#### Document passage
Spheron on-demand pricing as of March 20, 2026. Prices can fluctuate over time based on GPU availability. H100 SXM throughput figure is a per-GPU estimate from the 8-GPU MLPerf Inference v4.1 result (24,525 tok/s) divided by 8. H200 SXM throughput figure is a per-GPU estimate from the 8-GPU MLPerf Inference v5.0 (April 2025) result (34,988 tok/s) divided by 8. B200 FP8 throughput (~6,972 tok/s) is derived from the H100 SXM per-GPU baseline (~3,066 tok/s) scaled by the B200/H100 FP8 TFLOPS ratio (4,500/1,979 ≈ 2.274), consistent with the methodology used in the cross-referenced FP4 quantization and Blackwell cost guide. B200 FP4 throughput (~12,841 tok/s) is from the MLPerf Inference v5.1 (September 2025) 8-GPU result (102,725 tok/s for Llama 2 70B offline, FP4 precision) divided by 8. Run your own benchmarks before production decisions. Check current pricing for live rates.

FP8 is the safe default. It's supported on H100, H200, and Blackwell GPUs, delivers roughly 1.5–2x throughput over FP16, and introduces less than 1–2% quality degradation on standard benchmarks for Llama, Mistral, and DeepSeek model families (see the Spheron DeepSeek R1 deployment guide or the Mistral and Mixtral deployment guide for working FP8 setups on Spheron). For virtually any production conversational AI, summarization, or code generation task, you'll never notice the difference. For CUDA driver versions by GPU architecture and ready-to-use Spheron environment templates, see the CUDA and NVIDIA drivers guide.

FP4 is Blackwell-only and delivers approximately 1.5-2x FP8 throughput on the same hardware depending on workload and model configuration. Memory-bandwidth-bound inference (small batch sizes) sees gains closer to 2x; compute-saturated batch workloads typically see 1.5-1.7x. But it requires task-specific quality validation. Get pre-calibrated FP4 weights from the nvidia/ namespace on Hugging Face, compare FP16 and FP4 outputs on your actual task, and only move to FP4 in production if the quality delta is acceptable. Fine for conversational AI and creative writing; needs more scrutiny for math, reasoning, or scientific tasks. See the FP4 quantization and Blackwell cost guide for the full framework support and quality breakdown.

The key insights from this table: On-demand, B200 FP4 at $0.130/M delivers the lowest cost-per-token among on-demand options, beating H100 on-demand ($0.182/M) by about 29% while also offering significantly higher throughput per GPU. H100 on-demand at $0.182/M is the standard baseline for production 70B serving. B200 FP8 at $0.240/M costs more per token than H100 on-demand, since the B200's approximately 2.3x TFLOPS advantage does not offset its 3x price premium at on-demand rates. H200 on-demand at $0.288/M carries a premium that reflects its 141 GB VRAM and lower TTFT, not raw cost-per-token efficiency. For batch workloads where occasional interruptions are acceptable, H100 spot at $0.99/hr drops the cost-per-token to around $0.090/M.

#### Activity 1
Translate this sentence from the passage on GPU inference pricing into Spanish: "Prices can fluctuate over time based on GPU availability."
#### Activity 2
Answer these questions from the passage on GPU inference pricing.
(a) Which MLPerf Inference version provides the 8-GPU result behind the H200 SXM throughput figure?
(b) Where does the passage advise getting pre-calibrated FP4 weights?
(c) What hourly rate is given for H100 spot?
#### Activity 3
Write the next paragraph of the passage on GPU inference pricing, continuing from its last sentence.

#### Provided information
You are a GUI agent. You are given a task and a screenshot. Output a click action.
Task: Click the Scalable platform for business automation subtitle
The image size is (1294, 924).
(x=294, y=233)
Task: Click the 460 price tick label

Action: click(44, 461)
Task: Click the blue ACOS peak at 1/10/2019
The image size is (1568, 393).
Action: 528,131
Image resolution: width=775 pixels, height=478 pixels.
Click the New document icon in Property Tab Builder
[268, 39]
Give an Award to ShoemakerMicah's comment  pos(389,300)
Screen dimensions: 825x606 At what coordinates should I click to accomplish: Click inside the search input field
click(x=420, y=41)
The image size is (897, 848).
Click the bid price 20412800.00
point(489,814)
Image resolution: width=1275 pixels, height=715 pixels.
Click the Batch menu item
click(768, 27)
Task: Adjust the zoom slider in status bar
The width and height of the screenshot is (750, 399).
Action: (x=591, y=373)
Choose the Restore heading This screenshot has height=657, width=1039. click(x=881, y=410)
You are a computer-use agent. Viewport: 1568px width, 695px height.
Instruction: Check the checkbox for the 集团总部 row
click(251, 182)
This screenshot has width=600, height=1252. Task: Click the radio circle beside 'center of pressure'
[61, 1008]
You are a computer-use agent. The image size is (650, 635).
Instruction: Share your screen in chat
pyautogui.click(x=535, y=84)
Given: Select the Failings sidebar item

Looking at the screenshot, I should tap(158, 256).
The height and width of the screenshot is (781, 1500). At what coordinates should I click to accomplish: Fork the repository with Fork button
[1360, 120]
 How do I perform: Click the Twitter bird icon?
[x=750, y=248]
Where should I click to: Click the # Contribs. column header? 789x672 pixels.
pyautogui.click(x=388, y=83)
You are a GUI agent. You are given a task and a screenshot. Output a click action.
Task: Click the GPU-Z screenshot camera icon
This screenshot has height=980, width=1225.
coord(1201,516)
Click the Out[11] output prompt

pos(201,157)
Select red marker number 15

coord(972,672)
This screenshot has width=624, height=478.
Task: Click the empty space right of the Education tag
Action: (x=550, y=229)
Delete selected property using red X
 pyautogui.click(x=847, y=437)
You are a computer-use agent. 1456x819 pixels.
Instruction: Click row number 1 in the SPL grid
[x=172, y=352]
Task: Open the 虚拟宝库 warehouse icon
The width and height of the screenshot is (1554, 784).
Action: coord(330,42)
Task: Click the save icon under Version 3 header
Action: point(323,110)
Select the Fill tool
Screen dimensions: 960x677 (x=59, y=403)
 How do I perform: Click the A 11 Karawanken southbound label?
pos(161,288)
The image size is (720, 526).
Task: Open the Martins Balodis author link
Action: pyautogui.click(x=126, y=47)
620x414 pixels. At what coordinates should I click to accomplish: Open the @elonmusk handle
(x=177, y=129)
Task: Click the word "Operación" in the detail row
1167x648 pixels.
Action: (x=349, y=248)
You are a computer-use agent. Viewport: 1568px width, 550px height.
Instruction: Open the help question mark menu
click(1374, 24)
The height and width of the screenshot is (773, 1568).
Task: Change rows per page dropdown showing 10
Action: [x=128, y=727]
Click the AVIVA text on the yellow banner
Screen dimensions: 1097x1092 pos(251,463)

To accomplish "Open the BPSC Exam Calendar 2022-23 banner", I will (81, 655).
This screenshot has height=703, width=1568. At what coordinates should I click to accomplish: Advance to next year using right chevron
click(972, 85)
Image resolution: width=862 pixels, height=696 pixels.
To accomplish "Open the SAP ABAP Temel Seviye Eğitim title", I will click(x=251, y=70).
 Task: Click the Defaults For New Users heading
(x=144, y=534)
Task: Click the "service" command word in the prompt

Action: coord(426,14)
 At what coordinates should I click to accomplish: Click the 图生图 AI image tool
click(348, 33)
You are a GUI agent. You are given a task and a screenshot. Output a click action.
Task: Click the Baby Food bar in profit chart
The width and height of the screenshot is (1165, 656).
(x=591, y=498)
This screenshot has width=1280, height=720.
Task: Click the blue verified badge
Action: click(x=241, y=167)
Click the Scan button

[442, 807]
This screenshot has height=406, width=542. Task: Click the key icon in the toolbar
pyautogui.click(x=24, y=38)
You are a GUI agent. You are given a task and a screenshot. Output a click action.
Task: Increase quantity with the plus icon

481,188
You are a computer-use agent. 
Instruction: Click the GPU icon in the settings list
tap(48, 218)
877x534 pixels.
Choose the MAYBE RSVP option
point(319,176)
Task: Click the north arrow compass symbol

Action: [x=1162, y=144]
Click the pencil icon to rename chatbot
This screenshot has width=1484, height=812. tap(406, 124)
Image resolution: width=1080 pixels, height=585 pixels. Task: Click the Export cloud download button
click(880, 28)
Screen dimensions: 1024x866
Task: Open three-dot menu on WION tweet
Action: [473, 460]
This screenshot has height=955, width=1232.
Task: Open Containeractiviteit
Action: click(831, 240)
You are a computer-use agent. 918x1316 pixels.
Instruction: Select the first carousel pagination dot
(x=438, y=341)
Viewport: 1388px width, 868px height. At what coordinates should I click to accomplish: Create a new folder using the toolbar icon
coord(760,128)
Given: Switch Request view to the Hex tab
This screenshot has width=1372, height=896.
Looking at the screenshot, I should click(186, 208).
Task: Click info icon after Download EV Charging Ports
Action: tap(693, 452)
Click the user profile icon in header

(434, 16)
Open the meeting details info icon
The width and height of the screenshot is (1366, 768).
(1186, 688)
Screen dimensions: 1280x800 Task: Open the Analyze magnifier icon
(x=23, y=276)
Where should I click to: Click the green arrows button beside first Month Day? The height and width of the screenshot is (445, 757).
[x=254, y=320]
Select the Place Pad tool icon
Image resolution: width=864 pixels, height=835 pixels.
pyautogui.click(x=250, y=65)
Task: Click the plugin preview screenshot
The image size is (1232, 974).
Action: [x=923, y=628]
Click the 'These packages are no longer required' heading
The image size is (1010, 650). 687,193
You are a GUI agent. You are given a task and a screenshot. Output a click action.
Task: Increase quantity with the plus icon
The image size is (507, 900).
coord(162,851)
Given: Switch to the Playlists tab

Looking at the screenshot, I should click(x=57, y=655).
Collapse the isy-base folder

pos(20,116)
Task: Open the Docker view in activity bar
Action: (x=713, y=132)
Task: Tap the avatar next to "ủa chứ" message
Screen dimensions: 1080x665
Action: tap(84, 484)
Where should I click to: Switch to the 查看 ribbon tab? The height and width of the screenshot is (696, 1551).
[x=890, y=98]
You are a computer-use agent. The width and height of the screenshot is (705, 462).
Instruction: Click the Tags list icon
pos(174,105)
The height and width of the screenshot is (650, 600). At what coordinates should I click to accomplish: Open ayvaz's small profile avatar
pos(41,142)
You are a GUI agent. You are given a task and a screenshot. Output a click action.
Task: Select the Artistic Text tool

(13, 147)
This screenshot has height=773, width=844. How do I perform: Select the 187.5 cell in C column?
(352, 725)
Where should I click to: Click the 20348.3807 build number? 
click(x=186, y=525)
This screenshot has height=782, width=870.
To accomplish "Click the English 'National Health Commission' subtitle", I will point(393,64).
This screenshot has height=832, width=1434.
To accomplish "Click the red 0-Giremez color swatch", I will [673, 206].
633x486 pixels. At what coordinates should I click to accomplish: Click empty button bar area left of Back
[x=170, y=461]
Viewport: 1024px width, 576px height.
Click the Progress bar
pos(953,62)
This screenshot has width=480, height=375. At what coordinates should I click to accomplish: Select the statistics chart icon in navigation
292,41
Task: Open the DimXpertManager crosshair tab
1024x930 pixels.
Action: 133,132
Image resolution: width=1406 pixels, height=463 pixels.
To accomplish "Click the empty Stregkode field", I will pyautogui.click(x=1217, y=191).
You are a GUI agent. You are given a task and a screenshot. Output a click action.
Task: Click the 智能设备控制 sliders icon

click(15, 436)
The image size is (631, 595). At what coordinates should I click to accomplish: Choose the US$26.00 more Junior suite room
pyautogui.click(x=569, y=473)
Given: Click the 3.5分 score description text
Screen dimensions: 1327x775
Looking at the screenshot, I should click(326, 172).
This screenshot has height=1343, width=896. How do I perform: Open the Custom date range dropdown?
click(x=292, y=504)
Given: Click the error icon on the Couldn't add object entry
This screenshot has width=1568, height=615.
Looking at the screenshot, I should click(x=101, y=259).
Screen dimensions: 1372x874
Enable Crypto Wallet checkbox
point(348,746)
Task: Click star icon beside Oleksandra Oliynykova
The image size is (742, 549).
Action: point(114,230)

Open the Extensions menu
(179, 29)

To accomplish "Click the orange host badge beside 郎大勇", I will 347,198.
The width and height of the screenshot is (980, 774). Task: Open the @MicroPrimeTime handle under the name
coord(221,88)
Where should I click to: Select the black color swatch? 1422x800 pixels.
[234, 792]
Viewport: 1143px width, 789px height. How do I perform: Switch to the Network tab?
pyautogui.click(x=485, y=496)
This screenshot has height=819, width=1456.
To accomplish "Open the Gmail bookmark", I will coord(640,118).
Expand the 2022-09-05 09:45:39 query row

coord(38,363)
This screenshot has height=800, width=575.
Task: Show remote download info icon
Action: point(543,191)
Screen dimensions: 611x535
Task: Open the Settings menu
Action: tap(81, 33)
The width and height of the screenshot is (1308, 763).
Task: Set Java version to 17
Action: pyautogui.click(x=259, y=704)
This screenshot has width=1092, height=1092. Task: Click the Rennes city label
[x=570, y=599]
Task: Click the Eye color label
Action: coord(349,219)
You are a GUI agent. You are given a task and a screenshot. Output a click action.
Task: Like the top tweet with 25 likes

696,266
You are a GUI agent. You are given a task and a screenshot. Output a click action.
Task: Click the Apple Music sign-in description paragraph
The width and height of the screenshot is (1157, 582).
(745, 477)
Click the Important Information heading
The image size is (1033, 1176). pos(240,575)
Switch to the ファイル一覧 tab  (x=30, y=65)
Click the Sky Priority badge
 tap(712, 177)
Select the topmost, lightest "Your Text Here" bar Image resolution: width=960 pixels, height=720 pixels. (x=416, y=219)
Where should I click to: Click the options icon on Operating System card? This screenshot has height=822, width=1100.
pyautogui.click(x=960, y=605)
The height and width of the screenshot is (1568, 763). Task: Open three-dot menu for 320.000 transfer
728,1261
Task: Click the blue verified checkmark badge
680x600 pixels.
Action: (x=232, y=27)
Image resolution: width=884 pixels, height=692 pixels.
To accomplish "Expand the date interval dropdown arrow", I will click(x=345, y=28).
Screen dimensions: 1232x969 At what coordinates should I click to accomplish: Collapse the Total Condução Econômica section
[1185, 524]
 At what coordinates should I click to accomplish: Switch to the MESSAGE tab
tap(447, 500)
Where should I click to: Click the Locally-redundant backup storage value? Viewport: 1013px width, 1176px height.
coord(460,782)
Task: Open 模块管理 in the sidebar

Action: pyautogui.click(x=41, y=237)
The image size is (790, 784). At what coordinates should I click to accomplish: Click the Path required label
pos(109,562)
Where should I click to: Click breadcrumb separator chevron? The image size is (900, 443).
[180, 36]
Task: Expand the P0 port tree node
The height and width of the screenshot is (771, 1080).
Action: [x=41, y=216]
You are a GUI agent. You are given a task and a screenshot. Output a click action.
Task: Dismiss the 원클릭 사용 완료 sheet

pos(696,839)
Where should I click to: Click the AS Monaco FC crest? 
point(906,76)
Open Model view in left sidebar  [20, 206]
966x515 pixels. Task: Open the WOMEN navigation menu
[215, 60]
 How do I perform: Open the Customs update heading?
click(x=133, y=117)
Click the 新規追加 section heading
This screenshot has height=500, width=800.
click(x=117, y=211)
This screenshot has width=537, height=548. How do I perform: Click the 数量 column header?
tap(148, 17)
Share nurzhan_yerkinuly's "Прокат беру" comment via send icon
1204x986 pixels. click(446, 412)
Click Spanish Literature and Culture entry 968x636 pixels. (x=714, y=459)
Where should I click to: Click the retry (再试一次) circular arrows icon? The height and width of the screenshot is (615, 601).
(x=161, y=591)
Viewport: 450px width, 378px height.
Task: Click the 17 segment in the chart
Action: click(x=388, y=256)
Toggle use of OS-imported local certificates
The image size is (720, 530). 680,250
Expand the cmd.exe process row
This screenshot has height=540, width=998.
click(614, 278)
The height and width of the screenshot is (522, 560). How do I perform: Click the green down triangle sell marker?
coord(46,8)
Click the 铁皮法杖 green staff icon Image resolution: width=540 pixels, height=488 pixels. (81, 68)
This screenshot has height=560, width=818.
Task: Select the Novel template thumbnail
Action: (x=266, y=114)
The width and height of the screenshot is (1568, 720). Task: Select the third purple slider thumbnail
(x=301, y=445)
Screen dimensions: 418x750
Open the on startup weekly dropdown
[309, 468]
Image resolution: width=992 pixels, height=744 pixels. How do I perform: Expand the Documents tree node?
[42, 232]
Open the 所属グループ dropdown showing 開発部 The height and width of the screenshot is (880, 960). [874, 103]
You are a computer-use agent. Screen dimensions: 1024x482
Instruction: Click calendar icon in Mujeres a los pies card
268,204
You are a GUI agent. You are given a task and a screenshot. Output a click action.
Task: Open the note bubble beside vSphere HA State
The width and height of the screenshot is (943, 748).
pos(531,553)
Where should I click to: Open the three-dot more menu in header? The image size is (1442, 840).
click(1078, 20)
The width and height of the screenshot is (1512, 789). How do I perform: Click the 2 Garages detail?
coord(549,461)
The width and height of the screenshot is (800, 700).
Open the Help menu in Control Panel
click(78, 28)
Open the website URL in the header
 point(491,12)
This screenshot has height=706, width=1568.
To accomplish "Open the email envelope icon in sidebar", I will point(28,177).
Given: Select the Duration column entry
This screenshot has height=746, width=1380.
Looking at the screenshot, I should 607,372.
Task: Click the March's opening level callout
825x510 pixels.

#### Task output 1
Los precios pueden fluctuar con el tiempo en función de la disponibilidad de GPU.

#### Task output 2
(a) MLPerf Inference v5.0 (April 2025).
(b) From the nvidia/ namespace on Hugging Face.
(c) $0.99/hr.

#### Task output 3
Batch Inference vs Real-Time Serving: Different GPU Needs

Real-Time Serving (Chatbots, Copilots, APIs)

Real-time serving requires low TTFT (under 500ms) and consistent p99 latency. Runtime batch size is typically 1–8 concurrent requests. At these batch sizes, inference is memory-bandwidth-bound.

HBM GPUs win. The H100 and H200 have the bandwidth to load weights quickly even at batch 1. The L40S can serve 7B models at interactive speeds at batch 1–4, but at batch 8+ for 13B+ models, the H100's bandwidth advantage compounds.

7B–13B, cost-sensitive endpoints: L40S. You get approximately 46 tok/s at batch 1 for Llama 8B at $0.91/hr on-demand.
13B–70B, production API: H100 SXM. Better TTFT, MIG for multi-tenancy.
70B+, long-context: H200 SXM. The extra VRAM holds more KV cache; the bandwidth edge holds TTFT down.

Batch Inference (Offline Processing, Evals, Embeddings)

Batch workloads are different. Latency is flexible; you want maximum throughput and minimum cost-per-token. Run at batch 64–512 and the GPU becomes compute-saturated rather than bandwidth-limited.

At these batch sizes, the B200's 4,500 dense FP8 TFLOPS (versus the H100's 1,979) produces proportional throughput gains. And H100 spot at $0.99/hr makes it highly competitive for batch jobs where availability interruptions are acceptable.

7B–13B, high-volume batch jobs: L40S FP8. Lowest cost-per-token at this model size.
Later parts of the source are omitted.